To me it is no wonder why pedophilia is rampant and on the rise. If you have the mindset and emotional maturity of a child, you will be attracted to real children in the most unnatural ways. My skin crawls further.

Then we have adult women trying to imitate high school girls and spend vast personal resources to "look young". No woman wants to look her age any longer. This is the entire reason the beauty and fashion industries use barely pubescent models to sell their wares. They know this is what women covet to look like whether they realize it or not. Sure there is the occasional nod to using "real women" in advertising, but it's only a cynical nod. The big bucks are elsewhere.
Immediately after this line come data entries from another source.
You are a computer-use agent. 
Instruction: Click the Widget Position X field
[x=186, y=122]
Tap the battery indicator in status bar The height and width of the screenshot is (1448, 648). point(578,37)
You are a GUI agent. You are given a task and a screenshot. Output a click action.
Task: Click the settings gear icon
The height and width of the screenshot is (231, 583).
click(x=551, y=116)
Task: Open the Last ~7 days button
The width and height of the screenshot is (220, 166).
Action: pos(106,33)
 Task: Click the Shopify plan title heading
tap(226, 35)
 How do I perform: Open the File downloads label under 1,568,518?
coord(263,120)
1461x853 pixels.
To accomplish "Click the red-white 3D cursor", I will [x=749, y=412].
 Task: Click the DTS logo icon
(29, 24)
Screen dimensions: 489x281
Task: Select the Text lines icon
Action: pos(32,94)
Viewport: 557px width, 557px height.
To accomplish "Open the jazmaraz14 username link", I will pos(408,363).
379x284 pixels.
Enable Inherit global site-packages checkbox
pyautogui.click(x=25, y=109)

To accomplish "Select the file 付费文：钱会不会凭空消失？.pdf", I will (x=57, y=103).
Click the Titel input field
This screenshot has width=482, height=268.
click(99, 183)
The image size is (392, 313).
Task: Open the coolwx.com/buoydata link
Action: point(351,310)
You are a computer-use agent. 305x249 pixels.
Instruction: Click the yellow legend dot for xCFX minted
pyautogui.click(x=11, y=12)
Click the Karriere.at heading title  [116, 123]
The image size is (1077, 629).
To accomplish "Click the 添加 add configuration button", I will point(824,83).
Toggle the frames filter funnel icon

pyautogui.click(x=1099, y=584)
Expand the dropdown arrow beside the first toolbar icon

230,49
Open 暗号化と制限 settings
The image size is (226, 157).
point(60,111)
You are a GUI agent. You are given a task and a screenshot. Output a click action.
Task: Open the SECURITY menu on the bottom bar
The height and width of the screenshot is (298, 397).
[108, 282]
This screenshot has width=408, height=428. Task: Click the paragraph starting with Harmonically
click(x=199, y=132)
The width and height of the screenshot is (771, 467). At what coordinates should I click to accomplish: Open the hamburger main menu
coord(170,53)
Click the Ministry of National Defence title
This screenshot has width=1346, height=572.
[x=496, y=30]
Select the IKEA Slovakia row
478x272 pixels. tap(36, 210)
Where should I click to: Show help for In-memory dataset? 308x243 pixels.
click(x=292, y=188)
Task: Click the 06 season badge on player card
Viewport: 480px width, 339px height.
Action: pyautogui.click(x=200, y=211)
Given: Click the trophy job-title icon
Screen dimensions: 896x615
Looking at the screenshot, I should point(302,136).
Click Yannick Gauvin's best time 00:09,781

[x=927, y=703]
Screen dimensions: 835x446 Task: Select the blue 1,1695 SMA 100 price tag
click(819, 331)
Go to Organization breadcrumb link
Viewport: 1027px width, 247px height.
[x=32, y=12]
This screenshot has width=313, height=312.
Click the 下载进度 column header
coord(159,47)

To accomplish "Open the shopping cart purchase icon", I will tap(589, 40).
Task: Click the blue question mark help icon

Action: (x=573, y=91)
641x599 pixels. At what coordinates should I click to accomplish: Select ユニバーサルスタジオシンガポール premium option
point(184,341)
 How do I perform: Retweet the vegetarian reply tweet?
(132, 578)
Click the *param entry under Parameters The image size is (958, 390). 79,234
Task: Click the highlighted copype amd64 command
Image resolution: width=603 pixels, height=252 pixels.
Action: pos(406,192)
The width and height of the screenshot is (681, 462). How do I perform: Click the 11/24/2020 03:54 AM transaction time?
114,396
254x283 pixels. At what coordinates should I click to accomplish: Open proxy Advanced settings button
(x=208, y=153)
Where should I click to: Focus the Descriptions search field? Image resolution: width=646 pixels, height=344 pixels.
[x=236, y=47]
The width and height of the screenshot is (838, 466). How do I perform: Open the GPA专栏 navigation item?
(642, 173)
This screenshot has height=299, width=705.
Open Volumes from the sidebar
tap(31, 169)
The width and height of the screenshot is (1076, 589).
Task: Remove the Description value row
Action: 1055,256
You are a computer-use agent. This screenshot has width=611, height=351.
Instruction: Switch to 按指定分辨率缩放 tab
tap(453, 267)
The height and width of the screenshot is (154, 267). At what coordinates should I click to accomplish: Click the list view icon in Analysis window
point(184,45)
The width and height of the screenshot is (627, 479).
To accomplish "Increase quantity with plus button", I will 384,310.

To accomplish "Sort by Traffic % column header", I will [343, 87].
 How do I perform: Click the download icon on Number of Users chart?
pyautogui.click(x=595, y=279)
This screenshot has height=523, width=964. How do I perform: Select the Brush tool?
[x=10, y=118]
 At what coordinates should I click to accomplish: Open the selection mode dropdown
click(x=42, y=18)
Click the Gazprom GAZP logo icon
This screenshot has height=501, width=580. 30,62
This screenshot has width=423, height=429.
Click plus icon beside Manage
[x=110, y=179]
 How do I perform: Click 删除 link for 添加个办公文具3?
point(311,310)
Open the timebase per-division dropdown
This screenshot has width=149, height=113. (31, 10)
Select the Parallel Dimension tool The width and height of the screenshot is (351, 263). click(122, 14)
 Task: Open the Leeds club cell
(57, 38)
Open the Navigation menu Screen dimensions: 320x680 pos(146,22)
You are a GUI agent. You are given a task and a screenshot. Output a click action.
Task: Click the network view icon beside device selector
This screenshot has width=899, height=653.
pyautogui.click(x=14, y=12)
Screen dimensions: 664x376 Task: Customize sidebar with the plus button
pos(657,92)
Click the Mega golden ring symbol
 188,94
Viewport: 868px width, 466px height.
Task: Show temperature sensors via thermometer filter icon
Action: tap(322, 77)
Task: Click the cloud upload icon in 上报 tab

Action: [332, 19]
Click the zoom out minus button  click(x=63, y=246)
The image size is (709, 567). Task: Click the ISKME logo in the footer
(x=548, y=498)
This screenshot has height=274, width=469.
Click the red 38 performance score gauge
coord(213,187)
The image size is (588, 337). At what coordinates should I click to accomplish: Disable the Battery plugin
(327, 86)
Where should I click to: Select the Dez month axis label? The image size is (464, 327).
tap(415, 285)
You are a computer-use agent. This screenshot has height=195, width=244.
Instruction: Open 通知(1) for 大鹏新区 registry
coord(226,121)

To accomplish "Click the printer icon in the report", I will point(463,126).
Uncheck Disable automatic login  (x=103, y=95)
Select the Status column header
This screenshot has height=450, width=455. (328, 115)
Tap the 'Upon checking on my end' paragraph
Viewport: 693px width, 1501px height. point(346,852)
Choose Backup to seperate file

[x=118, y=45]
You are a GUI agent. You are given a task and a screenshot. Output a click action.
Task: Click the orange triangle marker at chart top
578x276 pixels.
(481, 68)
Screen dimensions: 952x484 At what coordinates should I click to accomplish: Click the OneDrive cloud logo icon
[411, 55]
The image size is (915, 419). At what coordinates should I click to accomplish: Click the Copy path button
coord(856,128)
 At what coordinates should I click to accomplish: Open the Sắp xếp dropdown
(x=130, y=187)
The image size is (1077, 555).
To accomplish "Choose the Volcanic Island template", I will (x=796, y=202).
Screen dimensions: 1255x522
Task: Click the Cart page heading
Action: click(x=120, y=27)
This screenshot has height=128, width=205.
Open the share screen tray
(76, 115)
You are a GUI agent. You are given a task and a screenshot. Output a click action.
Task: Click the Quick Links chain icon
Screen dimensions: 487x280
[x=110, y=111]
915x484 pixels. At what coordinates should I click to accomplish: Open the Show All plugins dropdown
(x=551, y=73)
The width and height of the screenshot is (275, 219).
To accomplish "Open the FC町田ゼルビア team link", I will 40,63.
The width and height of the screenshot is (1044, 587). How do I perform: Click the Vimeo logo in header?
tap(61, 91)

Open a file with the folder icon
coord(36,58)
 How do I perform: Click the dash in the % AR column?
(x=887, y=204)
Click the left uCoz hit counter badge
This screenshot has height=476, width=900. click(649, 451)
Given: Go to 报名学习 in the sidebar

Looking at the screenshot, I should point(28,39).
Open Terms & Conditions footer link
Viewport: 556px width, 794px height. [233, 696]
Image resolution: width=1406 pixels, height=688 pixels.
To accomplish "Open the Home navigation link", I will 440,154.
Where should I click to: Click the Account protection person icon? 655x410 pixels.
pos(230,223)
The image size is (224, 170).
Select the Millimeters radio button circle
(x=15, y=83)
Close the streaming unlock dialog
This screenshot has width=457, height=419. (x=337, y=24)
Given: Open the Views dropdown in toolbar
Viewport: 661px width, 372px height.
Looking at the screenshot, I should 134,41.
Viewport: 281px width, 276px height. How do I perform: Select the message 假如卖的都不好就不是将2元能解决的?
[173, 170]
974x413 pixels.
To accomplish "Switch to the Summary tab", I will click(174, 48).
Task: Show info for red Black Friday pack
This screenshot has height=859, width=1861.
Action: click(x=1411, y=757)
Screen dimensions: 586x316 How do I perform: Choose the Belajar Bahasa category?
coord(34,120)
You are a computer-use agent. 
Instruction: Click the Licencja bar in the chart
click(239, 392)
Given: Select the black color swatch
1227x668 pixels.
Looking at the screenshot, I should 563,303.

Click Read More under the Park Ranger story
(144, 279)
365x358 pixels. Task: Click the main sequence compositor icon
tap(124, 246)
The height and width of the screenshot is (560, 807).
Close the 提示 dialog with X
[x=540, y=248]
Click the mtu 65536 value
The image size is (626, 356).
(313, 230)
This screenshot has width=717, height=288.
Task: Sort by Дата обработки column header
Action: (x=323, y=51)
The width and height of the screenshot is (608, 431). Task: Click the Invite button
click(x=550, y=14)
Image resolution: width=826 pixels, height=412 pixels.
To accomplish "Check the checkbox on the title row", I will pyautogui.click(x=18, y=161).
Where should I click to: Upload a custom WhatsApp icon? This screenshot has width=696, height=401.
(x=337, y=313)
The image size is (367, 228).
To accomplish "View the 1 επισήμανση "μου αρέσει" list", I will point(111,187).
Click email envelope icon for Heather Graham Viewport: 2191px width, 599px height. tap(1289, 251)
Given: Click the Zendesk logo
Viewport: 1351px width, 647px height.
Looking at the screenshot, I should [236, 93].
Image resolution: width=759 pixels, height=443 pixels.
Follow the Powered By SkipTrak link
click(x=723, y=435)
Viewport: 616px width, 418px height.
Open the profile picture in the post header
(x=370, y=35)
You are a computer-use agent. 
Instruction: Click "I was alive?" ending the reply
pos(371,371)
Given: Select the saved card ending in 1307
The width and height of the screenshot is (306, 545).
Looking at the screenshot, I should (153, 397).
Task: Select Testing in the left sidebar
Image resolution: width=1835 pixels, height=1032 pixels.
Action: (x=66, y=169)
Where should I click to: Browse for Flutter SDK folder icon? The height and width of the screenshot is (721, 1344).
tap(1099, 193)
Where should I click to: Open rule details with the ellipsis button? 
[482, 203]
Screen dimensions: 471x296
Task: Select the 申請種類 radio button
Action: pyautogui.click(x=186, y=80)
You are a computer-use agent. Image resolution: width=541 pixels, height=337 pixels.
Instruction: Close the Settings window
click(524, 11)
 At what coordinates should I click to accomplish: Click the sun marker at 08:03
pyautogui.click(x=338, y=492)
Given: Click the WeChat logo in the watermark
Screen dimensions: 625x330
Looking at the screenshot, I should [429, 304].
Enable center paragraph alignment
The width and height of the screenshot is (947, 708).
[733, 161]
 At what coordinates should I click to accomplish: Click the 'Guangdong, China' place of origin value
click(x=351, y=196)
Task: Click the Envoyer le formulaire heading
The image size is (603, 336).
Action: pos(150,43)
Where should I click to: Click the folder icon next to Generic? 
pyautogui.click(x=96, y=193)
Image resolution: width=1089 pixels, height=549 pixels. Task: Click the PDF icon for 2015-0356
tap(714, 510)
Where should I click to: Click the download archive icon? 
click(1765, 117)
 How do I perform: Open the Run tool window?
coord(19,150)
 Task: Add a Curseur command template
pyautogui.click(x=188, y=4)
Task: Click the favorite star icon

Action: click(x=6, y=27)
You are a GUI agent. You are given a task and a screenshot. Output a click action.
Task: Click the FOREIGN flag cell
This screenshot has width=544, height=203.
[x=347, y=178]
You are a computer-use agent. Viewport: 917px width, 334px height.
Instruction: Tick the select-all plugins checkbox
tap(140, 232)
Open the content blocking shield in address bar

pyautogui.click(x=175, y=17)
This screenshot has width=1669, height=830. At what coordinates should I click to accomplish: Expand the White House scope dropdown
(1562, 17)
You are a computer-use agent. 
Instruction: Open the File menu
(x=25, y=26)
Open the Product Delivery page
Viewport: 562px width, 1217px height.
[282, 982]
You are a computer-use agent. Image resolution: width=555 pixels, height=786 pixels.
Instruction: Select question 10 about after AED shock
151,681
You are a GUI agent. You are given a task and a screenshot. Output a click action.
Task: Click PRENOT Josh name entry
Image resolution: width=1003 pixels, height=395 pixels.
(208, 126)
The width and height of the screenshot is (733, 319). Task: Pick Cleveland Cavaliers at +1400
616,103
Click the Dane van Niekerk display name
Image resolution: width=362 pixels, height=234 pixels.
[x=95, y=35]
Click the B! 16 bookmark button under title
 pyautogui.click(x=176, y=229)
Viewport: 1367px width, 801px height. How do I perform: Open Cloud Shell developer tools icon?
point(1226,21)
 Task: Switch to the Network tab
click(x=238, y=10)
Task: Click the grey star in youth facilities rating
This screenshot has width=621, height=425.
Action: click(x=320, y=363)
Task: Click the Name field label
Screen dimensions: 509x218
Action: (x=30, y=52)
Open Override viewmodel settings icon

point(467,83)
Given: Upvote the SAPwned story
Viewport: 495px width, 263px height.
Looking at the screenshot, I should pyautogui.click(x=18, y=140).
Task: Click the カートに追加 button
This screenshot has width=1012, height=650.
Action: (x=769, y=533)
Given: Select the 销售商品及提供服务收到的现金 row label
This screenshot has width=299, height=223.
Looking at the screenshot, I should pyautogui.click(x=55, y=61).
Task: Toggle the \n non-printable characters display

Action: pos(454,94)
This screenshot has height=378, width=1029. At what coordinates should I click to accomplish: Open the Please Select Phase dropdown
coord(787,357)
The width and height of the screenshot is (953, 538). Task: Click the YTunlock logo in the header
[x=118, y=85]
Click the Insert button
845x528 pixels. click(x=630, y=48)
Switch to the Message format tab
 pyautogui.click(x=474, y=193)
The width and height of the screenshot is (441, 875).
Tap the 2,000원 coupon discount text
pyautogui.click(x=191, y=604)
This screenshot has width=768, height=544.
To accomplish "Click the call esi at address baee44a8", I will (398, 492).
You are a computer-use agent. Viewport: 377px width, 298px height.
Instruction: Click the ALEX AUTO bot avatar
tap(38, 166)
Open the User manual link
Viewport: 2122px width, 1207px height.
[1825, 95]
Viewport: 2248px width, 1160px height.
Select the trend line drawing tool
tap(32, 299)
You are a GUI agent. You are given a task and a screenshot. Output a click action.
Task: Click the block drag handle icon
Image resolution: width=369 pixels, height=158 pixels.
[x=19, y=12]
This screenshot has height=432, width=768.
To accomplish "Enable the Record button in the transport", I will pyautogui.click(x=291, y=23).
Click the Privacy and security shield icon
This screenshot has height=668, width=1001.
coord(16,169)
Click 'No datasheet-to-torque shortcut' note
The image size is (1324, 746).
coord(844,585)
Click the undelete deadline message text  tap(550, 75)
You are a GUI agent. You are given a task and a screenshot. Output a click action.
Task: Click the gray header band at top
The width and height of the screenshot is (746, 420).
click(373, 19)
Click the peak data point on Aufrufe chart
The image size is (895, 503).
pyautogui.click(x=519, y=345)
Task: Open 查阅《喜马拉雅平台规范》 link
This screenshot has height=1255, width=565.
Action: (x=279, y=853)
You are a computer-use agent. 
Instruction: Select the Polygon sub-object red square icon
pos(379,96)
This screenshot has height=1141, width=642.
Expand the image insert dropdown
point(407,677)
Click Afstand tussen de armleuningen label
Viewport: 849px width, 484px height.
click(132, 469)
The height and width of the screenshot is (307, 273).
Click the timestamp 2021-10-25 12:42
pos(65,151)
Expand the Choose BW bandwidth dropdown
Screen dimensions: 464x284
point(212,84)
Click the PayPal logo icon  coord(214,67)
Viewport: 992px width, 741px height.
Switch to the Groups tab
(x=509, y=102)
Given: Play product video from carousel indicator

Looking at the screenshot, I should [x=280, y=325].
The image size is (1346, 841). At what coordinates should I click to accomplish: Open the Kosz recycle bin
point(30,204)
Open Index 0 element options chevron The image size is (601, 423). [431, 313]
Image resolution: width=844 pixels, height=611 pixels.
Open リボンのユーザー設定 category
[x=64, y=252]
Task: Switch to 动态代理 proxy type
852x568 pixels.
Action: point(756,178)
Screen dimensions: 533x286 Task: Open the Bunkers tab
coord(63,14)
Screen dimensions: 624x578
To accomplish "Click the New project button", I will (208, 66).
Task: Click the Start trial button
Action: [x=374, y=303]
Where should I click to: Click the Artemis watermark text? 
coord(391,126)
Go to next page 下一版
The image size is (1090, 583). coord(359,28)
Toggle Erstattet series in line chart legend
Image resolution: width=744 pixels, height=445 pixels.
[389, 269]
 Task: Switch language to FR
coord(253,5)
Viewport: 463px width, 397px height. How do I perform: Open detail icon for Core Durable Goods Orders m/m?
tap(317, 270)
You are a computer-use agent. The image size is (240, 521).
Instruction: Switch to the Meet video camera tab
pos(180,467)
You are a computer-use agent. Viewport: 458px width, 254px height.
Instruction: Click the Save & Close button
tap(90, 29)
I have to admit I fell prey to this for years.

I once had a partner who I came to discover hadn't emotionally matured beyond about the age of twelve. I couldn't be intimate with him and the relationship ended because I felt like I was having relations with a child. I felt sad and queasy.

If and when the US goes down, it's going to be like watching millions of toddlers melting down in Walmart simultaneously. Not everyone but way too many.

1 Corinthians 13:11

11 When I was a child, I talked like a child, I thought like a child, I reasoned like a child. When I became a man, I put the ways of childhood behind me.

What Paul wrote isn't just wise, it's normal. Natural. Healthy.

Thank you for this very insightful article. God Bless.